By Robert Barsocchini

04 May, 2016
Countercurrents.org

These two stories make a fine illustration of why it is crucial to read broadly, pushing one’s comfort zone and challenging the tendency towards confirmation bias.

This one, by Buzzfeed (an outlet funded, for example, by a $200 million dollar investment from the NBC Universal corporation, a division of Comcast and General Electric), reports on Trump saying the US should shoot down Russian planes when they intercept US spy-planes that have their transponders turned off and are buzzing the Russian border as the US continues to advance its encirclement of Russia with militant bases.

This one, by RT, which is funded by the Russian public (like the BBC is funded by the British public), reports on the same event.

If the reader is a US citizen and only reads the Buzzfeed story, it will be unclear where the plane interception happened. Due to the perspective and suggestions presented in the piece, and depending on how informed the reader is, it would be easy to think the event happened near the US border, rather than the Russian border.

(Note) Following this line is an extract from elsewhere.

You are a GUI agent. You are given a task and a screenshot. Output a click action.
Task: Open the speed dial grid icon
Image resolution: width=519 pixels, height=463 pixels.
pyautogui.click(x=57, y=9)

The reader will receive mainly Trump’s quote, which says that Russia is taunting and disrespecting the US and violating the Geneva Convention agreements (by intercepting the US war-ships spy-planes buzzing its border ahead of encroaching US nuclear and militant bases – this part goes unsaid.)

No other side or context is given at all, including that Trump, same as Hillary Clinton, enthusiastically advocates torture, murder, and aggression (as does Sanders for the latter two), actual violations of the Geneva Convention the US commits continually.

No other side is given to ask what the US would do if Russian spy-planes and nuclear military bases were encroaching on the US border. If that were happening, would Trump then suggest that if US planes intercepted Russian planes, then the US would be violating the Geneva convention and should have its planes shot down?

Similarly, if one clicks the Buzzfeed source-link to the CNN corporation website, one will again receive only the US corporate empire’s perspective, with suggestions that the US is doing nothing wrong and Russia is being aggressive (by patrolling its borders in the face of hostile military encroachment – unsaid). No other side. The Russian government did of course issue a response; CNN and Buzzfeed just choose not to include it.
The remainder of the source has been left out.